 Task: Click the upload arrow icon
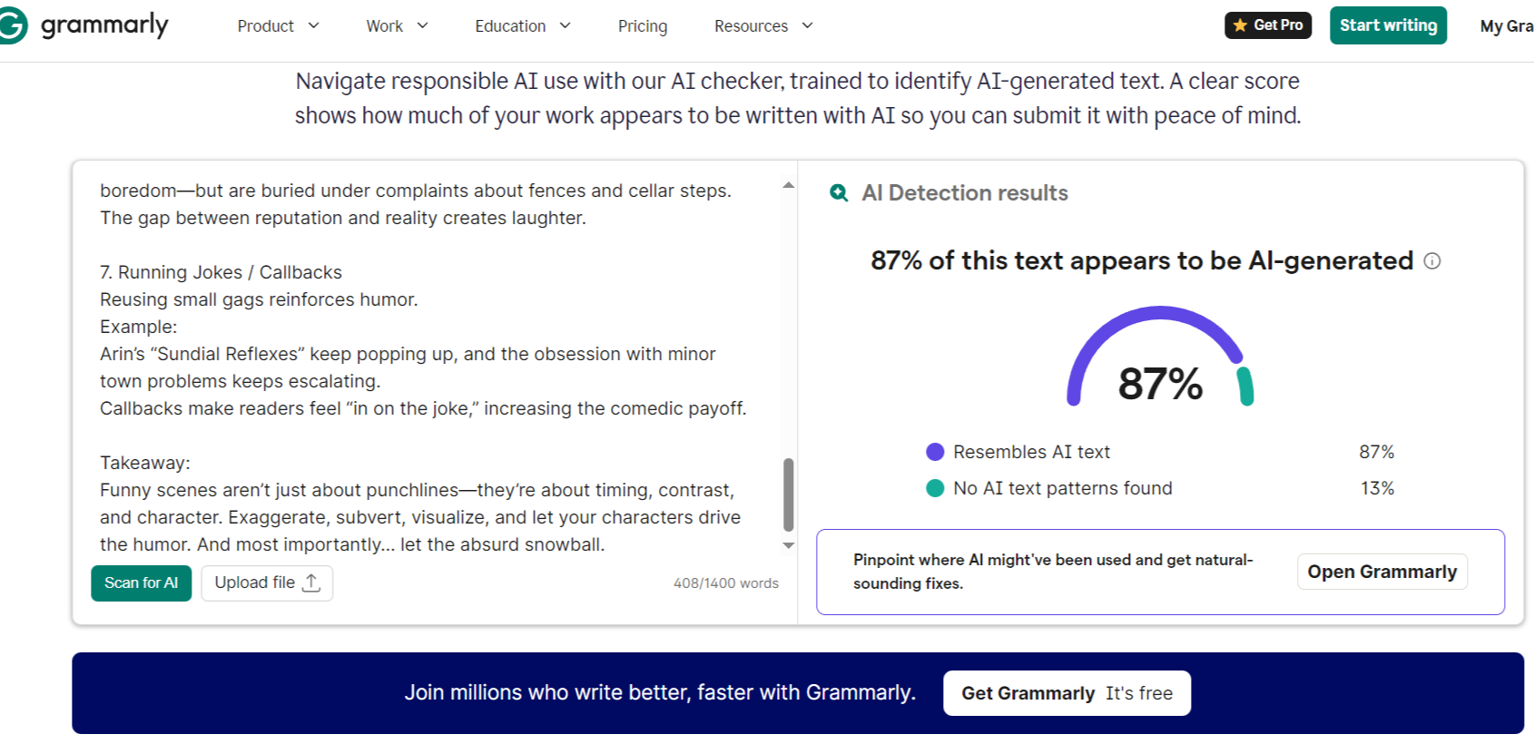[311, 583]
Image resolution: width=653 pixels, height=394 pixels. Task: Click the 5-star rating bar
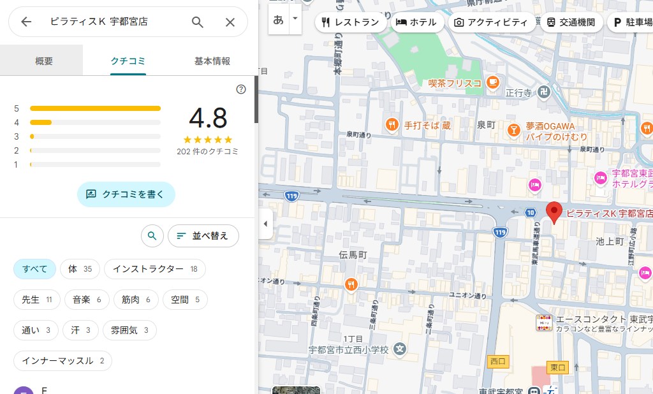pos(95,108)
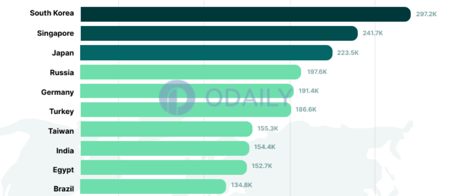Click the 297.2K value label
Image resolution: width=452 pixels, height=196 pixels.
426,14
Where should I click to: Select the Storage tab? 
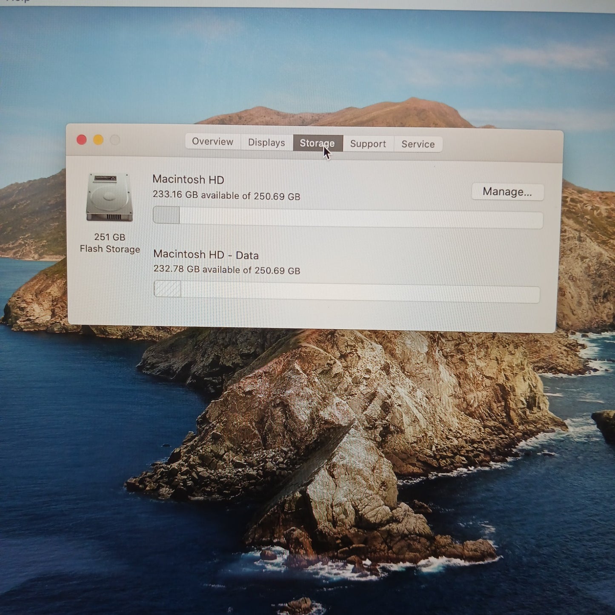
--
## WORK ORDER
Since the copy should hold text only, set down each record exactly and leave the pictures out.

## SOLUTION TO THE PROBLEM
 Task: Click the upload arrow icon
[311, 583]
Image resolution: width=653 pixels, height=394 pixels. Task: Click the 5-star rating bar
pos(95,108)
Click the 297.2K value label
Image resolution: width=452 pixels, height=196 pixels.
426,14
Where should I click to: Select the Storage tab? 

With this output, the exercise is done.